— Task to carry out —
Please give the listing again in its entirety, exactly as written.

— Data for the task —
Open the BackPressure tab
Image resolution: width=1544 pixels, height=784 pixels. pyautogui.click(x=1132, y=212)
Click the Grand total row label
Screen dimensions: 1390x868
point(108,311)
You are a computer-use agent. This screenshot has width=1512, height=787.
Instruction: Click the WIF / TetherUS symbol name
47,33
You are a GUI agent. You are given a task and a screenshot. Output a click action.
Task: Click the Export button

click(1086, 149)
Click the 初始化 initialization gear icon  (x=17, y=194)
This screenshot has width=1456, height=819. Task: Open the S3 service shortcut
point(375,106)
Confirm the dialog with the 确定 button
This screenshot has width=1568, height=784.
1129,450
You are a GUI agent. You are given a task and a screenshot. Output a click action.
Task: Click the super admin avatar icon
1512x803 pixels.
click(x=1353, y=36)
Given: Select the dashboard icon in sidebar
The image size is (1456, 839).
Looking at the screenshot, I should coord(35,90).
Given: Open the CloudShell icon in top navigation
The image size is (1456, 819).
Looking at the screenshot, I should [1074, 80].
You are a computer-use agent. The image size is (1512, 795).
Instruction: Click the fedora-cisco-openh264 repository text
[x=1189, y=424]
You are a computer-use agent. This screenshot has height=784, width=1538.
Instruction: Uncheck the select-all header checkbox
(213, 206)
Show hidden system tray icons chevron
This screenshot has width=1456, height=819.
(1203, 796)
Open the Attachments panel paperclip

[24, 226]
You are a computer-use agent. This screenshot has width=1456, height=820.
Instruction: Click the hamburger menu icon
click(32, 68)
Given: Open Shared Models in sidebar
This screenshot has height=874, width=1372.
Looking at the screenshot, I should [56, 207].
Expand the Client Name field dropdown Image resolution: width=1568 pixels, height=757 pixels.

— Written response —
Open the BackPressure tab
Image resolution: width=1544 pixels, height=784 pixels. pyautogui.click(x=1132, y=212)
Click the Grand total row label
Screen dimensions: 1390x868
point(108,311)
You are a computer-use agent. This screenshot has width=1512, height=787.
Instruction: Click the WIF / TetherUS symbol name
47,33
You are a GUI agent. You are given a task and a screenshot. Output a click action.
Task: Click the Export button

click(1086, 149)
Click the 初始化 initialization gear icon  (x=17, y=194)
This screenshot has width=1456, height=819. Task: Open the S3 service shortcut
point(375,106)
Confirm the dialog with the 确定 button
This screenshot has width=1568, height=784.
1129,450
You are a GUI agent. You are given a task and a screenshot. Output a click action.
Task: Click the super admin avatar icon
1512x803 pixels.
click(x=1353, y=36)
Given: Select the dashboard icon in sidebar
The image size is (1456, 839).
Looking at the screenshot, I should coord(35,90).
Given: Open the CloudShell icon in top navigation
The image size is (1456, 819).
Looking at the screenshot, I should [1074, 80].
You are a computer-use agent. The image size is (1512, 795).
Instruction: Click the fedora-cisco-openh264 repository text
[x=1189, y=424]
You are a computer-use agent. This screenshot has height=784, width=1538.
Instruction: Uncheck the select-all header checkbox
(213, 206)
Show hidden system tray icons chevron
This screenshot has width=1456, height=819.
(1203, 796)
Open the Attachments panel paperclip

[24, 226]
You are a computer-use agent. This screenshot has width=1456, height=820.
Instruction: Click the hamburger menu icon
click(32, 68)
Given: Open Shared Models in sidebar
This screenshot has height=874, width=1372.
Looking at the screenshot, I should [56, 207].
Expand the Client Name field dropdown Image resolution: width=1568 pixels, height=757 pixels.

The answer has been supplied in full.